In comparison to the majority of the world’s commercial reactors, which are pressurized, light water reactors (PWR), the CANDU heavy water reactor design has several inherent safety advantages…On the other hand, the CANDU design uses a relatively large amount of zirconium alloy in the fuel bundles – almost four times as much as is present in some light water reactors. This large zirconium inventory gives CANDU reactors a safety disadvantage… Another area of concern is the potential seriousness of a loss of coolant accident. In light water reactors, the power level declines if the cooling water is lost. CANDU reactors, like the RBMK reactor in Chernobyl, however, see power levels increase when coolant is lost. An accident of particular concern for CANDU reactors involves a loss-of-coolant accident together with a failure of the reactor shutdown system. If the fast shutdown fails, the power level can rise dramatically. A violent disruption of the reactor core can occur within four to five seconds and release significant quantities of radioactive material.
Recent News Stories
Decaying Concrete Raising Concerns at Canada’s Aging Nuclear Plants: At Quebec’s sole atomic power station, Gentilly-2, eroding concrete has prompted federal licensing officials to suggest that any provincial attempt to refurbish and re-license the 30-year-old plant must satisfy federal concerns over the aging concrete’s ability to stand up to another two or three decades of service, Aggregate Research reports. The move comes as economic pressures force nuclear utilities to consider refurbishing and operating their nuclear plants well past their 25- to 30-year initial lives. Refurbishment estimates range from $2 billion to $3 billion. A shutdown is pegged at $1.6 billion. Of particular concern for any “life extension” is the dome-shaped containment building that encloses the 675-megawatt CANDU 6 reactor and serves as the final physical barrier against radioactive contamination escaping into the atmosphere around Becancour, on the south shore of the St. Lawrence River and an hour’s drive northeast of Montreal. Aggregate Research.com (7/10)
A closer look at Canada’s nuclear plants: Reports of two radioactive spills at the nuclear power plant in Point Lepreau, N.B., late in 2011 have raised concerns with the head of Canada’s Nuclear Safety Commission, CBC News reports. In light of the meltdowns at Japan’s Fukushima Daichi plant resulting from the tsunami in March 2011, the CNSC has made numerous assurances regarding the safety of plants in this country. It stressed that none of Canada’s nuclear facilities are on or near fault lines capable of causing a major earthquake. CBC News (1/9)

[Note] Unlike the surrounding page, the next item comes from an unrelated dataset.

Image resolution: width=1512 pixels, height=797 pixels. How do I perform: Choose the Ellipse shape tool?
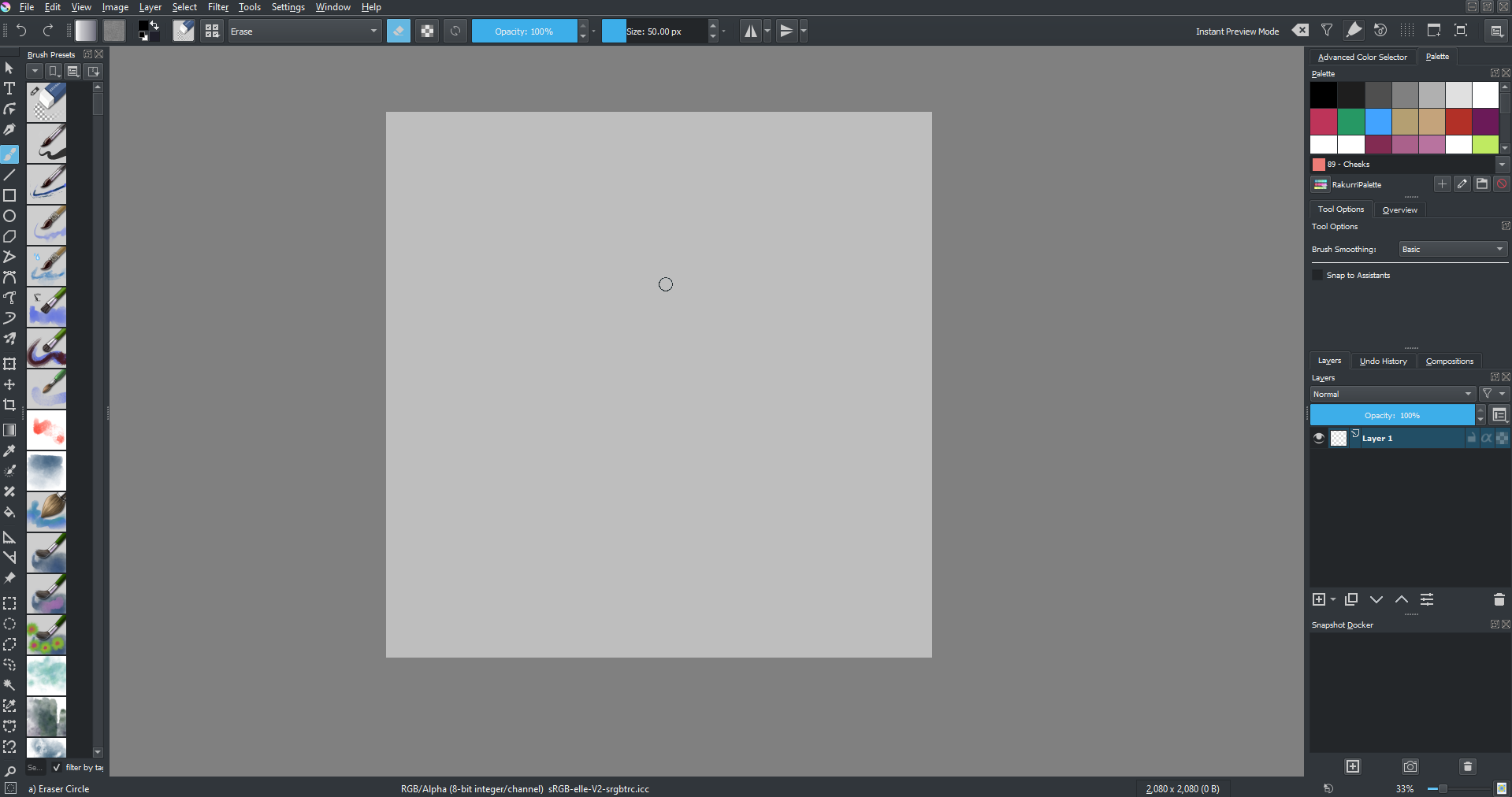[x=9, y=216]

Storing nuclear waste a $24-billion problem: There are two million high-level radioactive fuel bundles sitting at temporary storage sites in Canada, as the Nuclear Waste Management Organization wrestles with the mandate of finding a community to host a central storage facility for the waste for perhaps tens of thousands of years, CBC News reports. Throw in the facts that the cost of storage could be up to $24 billion, and it shapes up to be a colossal challenge. The process of finding a site for spent fuel has dragged on for decades. After a federal environmental assessment rejected a central storage option in 1998, the waste storage issue languished. In 2002, the Nuclear Waste Management Organization was mandated by the federal government to find a site and build a permanent, underground storage facility for the waste. The group is moving ahead again with a target of 2035 for a central site. CBC News (8/18/09)

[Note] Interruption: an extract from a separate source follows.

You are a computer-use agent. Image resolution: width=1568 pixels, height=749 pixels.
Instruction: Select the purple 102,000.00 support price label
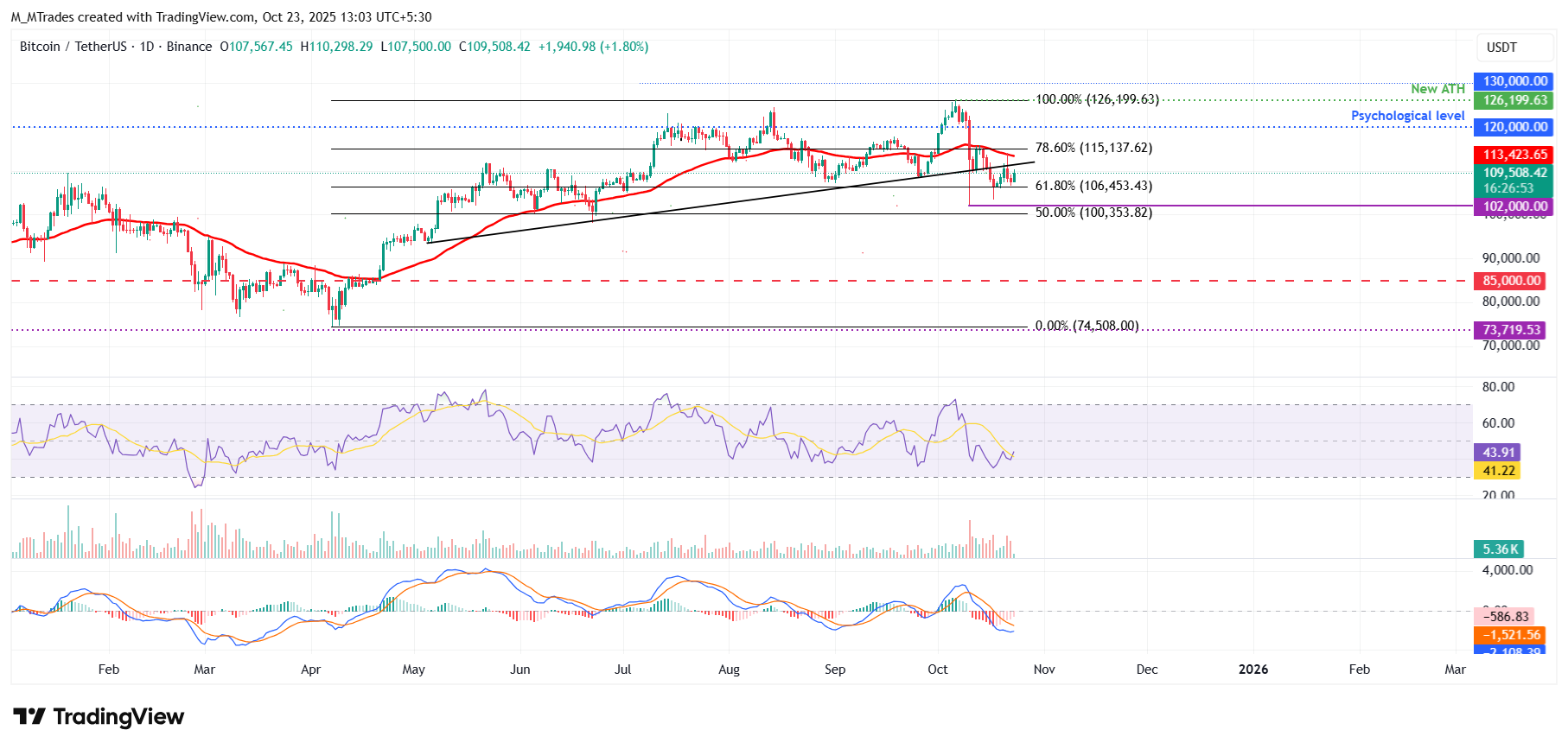[x=1514, y=206]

Reactor design puts safety of nuclear plants into question: Canadian nuclear safety regulators say they have underestimated the seriousness of a design feature at the country’s electricity-producing reactors that would cause them to experience dangerous power pulses during a major accident. If reactors are not shut down quickly, their ability to keep radioactivity from escaping would be put to the test, according to an internal commission document. The document says Canada’s seven nuclear stations, which all use Candu technology, have a feature known as “positive reactivity feedback,” in which their atomic chain reactions automatically speed up if the water pumped into the reactors to cool them leaks, one of the worst accidents possible at a nuclear station. If reactors aren’t immediately shut down during this type of incident, positive reactivity leads to a quick snowballing in the pace of nuclear reactions, which in turn could cause potentially damaging overheating. The Globe and Mail (6/28/09)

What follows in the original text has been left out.